USING THE INFORMATION:
1/ In the mikrolet post, how much does a single journey cost?
2/ Please summarize the mikrolet post in two sentences.
3/ Copy everything in the mikrolet post from "Saturday 24 September" down to "mode of transportation.".

TEXT:
[Start of section]

Saturday, September 24, 2005

M is for Mikrolets, Mosquitos, Men and Marriage

Saturday 24 September 2005
I have experienced new found freedom catching “mikrolets”! I am no longer tied to Daniel and can come and go as I please (within reason) and pay only 10c a journey. It is so much better than catching taxis where I often feel trapped, disempowered and vulnerable. Most of the “mikrolets” have names (as do some of the taxis) blazoned across their fronts and sides and the funniest one I have seen to date is called Teletubbies after the BBC children’s series. There are however some problems with using them as our primary mode of transportation.

Firstly, they are often so crowded, particularly in the early evening, that we have to wait up to 15 minutes for one that has a seat; there is a constant stream of them but just not enough for the many people who use them. (When leaving for work in the morning we never have to wait more than a couple of minutes because the end of the route is less than 1km from our house). During peak periods, 12 people are packed in like sardines in the back; up to 5 men hanging out the door; and 2 in the front passenger seat. You certainly do not and cannot have issues with personal space. Secondly, when you enter a “mikrolet”, no one moves down but up making it very difficult to navigate your way to a seat at the back. Thirdly, the music is very loud and the bass dominates so that you cannot hear the words to the song and the music is repetitive. The Timorese have a very limited selection of music to choose from, the current popular tunes come from one band in Brazil, and old North American 80s pop/rock bands (Bryan Adams and Bon Jovi are favourites). Fourthly, there is no air conditioning, and the side windows do not open very far (although there is an open doorway) so it is rather hot and stuffy particularly during peak periods when you are jammed up close and personal with other people. An interesting observation I have made is that a number of young men keep a 10c coin for their fare in their ear!

[End of section]

GIVEN DATA:
[Start of section]

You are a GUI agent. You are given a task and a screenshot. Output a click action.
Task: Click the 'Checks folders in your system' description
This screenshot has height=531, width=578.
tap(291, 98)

[End of section]

SOLUTION SET:
1/ 10c a journey.

2/ The writer enjoys the new freedom of riding mikrolets, which cost only 10c a journey and feel much better than taxis. However, they are often very crowded, hard to get through to a seat, loud with repetitive music, and hot and stuffy because they have no air conditioning.

3/
Saturday 24 September 2005
I have experienced new found freedom catching “mikrolets”! I am no longer tied to Daniel and can come and go as I please (within reason) and pay only 10c a journey. It is so much better than catching taxis where I often feel trapped, disempowered and vulnerable. Most of the “mikrolets” have names (as do some of the taxis) blazoned across their fronts and sides and the funniest one I have seen to date is called Teletubbies after the BBC children’s series. There are however some problems with using them as our primary mode of transportation.